• WORK TASK
Leave out every picture, and output exactly the lines from the line containing "You are a computer-use" through the last line of the data.

• DATA SUPPLIED
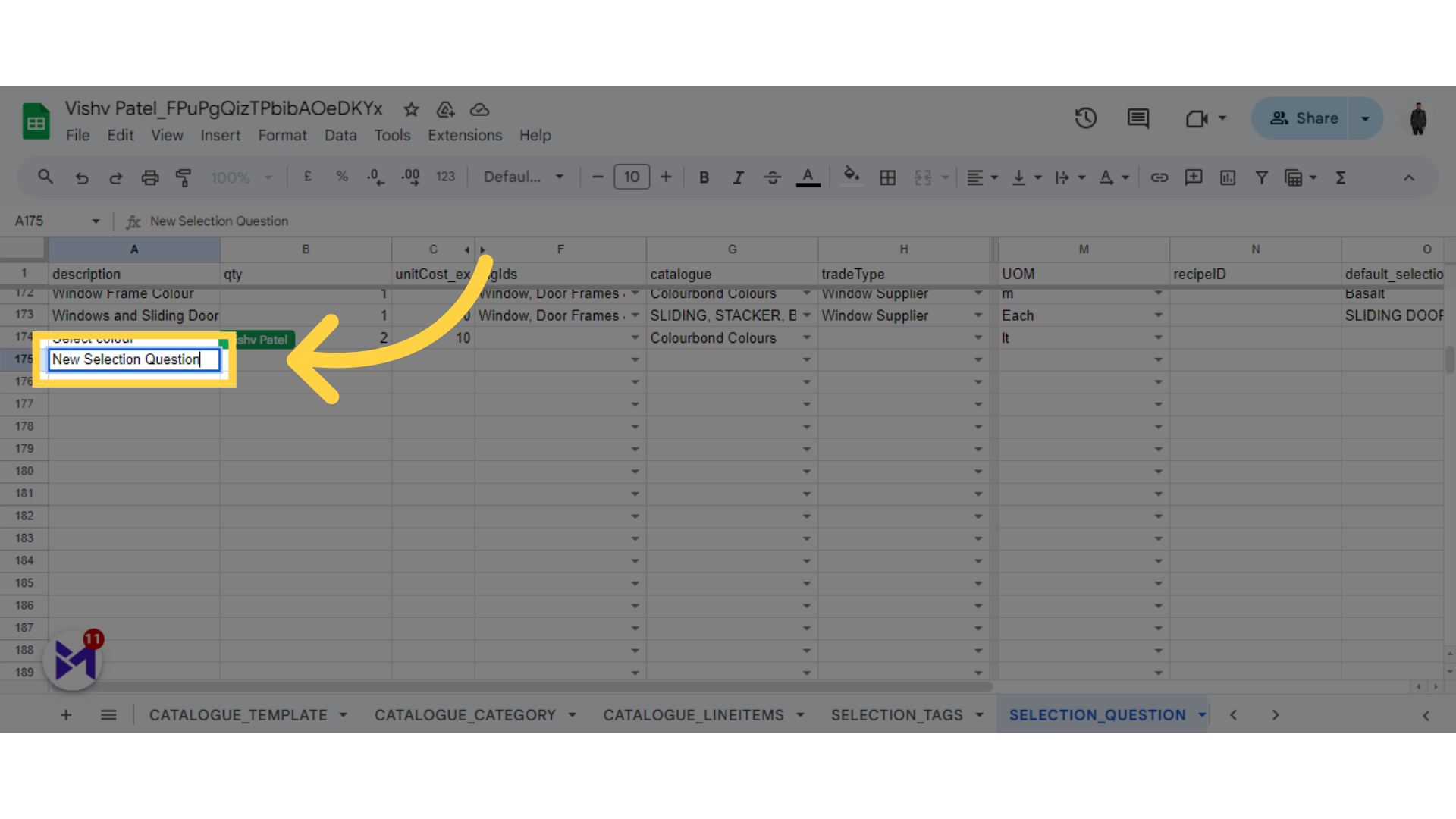Click the italic formatting icon
This screenshot has height=819, width=1456.
tap(738, 178)
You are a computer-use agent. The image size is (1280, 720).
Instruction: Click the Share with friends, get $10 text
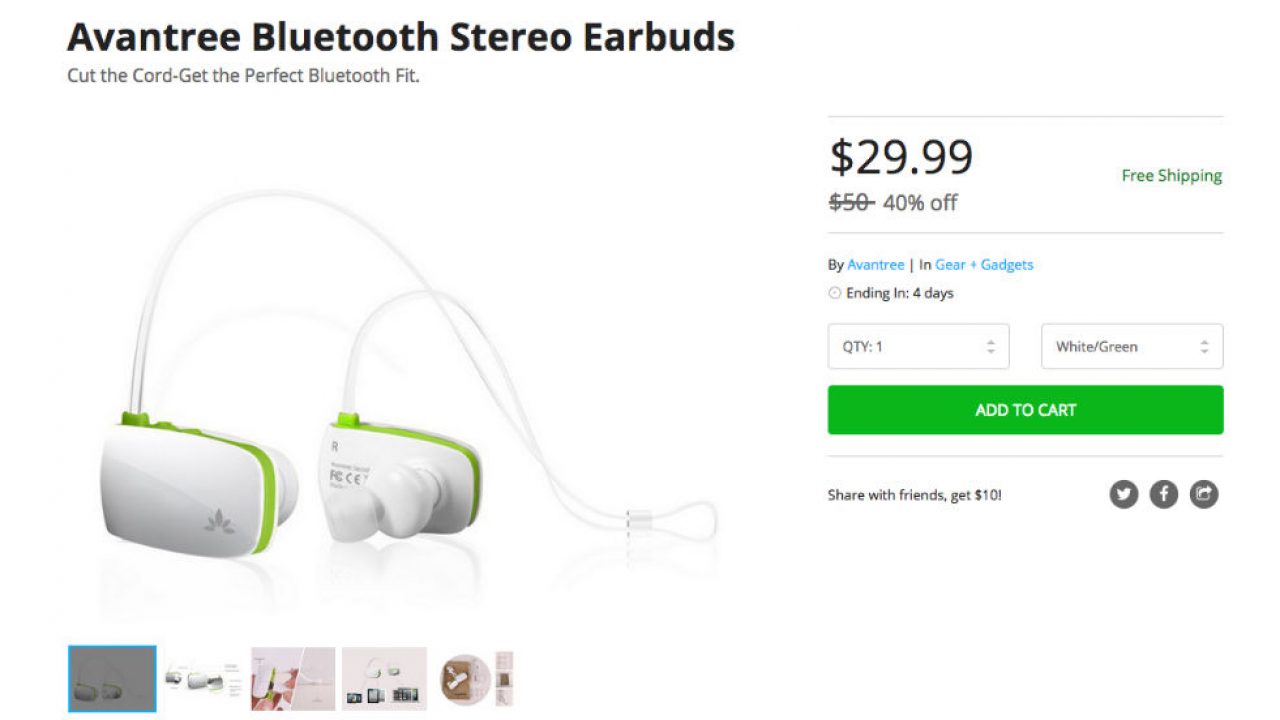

• SOLUTION TO THIS TASK
You are a computer-use agent. The image size is (1280, 720).
Instruction: Click the Share with friends, get $10 text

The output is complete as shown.